In fact, as a technology, mocap has only developed for less than forty years. Nevertheless, the concept of capturing the movement, known as rotoscoping, was proposed as early as the last century, before the birth of 3D computer graphics. Adopted by Disney in the 1930s, many of their celebrated early titles like Snow White and the Seven Dwarves, Cinderella and Alice in Wonderland, were all created via this method.[2] By filming required scenes in live action, the actors’ performance would be recorded. The film then would be projected onto transparent easels for an animator to trace the action frame-by-frame as a reference.
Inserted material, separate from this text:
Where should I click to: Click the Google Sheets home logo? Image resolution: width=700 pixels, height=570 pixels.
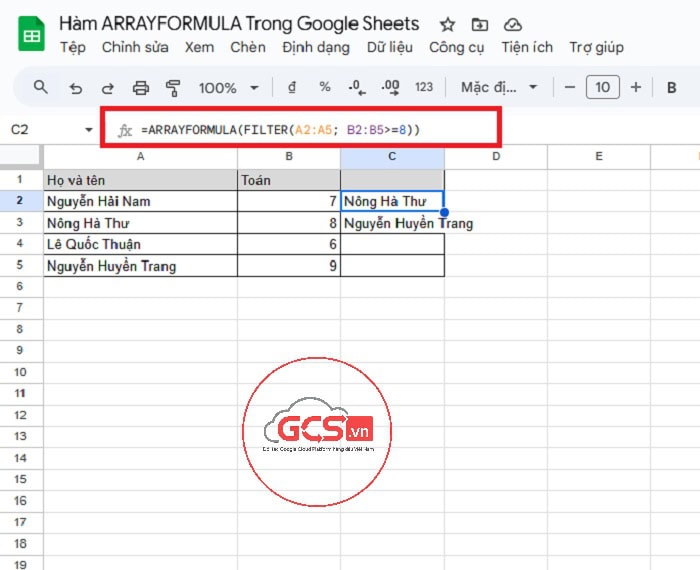tap(30, 35)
The success of Snow White led to Disney moving ahead with more feature-film productions. However, the rotoscoping, indeed came from its chief competitor, Fleischer Studios. In 1914, Max Fleischer demonstrated his new device, the rotoscope. The original version of the technique was shown through his animated series Out of the Inkwell [3], in which Max played a painter, interacting with his cartoon character, Koko the Clown. In order to make the clown’s actions come alive. Max’s brother Dave filmed a set of actions, becoming the first person to be captured in history.

Constrained to trace every frame accurately in 2-dimensional planes, traditional rotoscoping was actually painstaking and also painful. The prototype of today’s motion capture in 3-dimensional space appeared in the early 1960s, during which an engineer called Lee Harrison III introduced his animated stick figures. The figure composed of bones, joints, eyes, moving lips would be displayed on a Cathode Ray Tube (CRT). This idea evolved into a giant hardware contraption called ANIMAC which could generate real-time animation controlled by an actor wearing body mounted sensors.[4] Although the design behind the scene was fabulous and ahead of time, these glowing stick figures seemed not to be taken notice of.
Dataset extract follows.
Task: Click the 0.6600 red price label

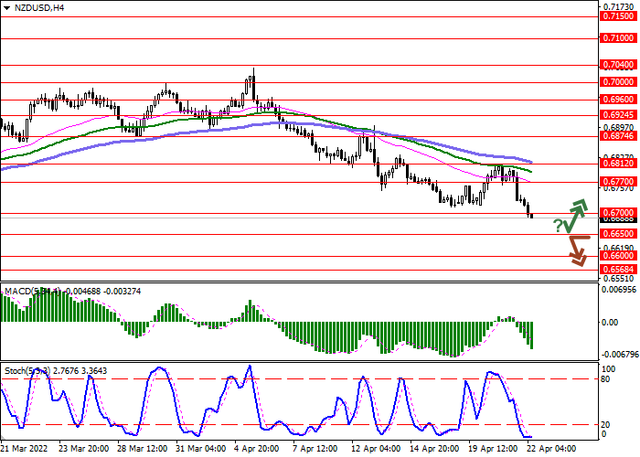Action: pos(615,256)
Unfortunately, lack of funds, limits of capabilities and computing power all led ANIMAC to a business failure. After Harrison, the development of motion capture entered a long period of stagnation. Until 1980, Tom Calvert of Simon Fraser University made a major breakthrough in physical mechanical capture clothing using attached potentiometers. Almost the same time, Ginsberg and Maxwell at MIT, invented the Graphical Marionette. This system was designed to generate animation scripts by enacting the motions, using an early optical motion capture system called Op-Eye which relied on sequenced LEDs. These LEDs located the key joints of the skeleton, playing the role of active markers. Two detectors then sent the 2-D position of each marker to the computer and a 3-D coordinate would be obtained. As an advantage, the location information could be stored for later rendering of a more detailed character.[5]

The emergence of these technologies quickly laid the foundation for the rapid development of motion capture in the future, including today’s performance capture, which refers to recording an actor’s face and body motion simultaneously.[1]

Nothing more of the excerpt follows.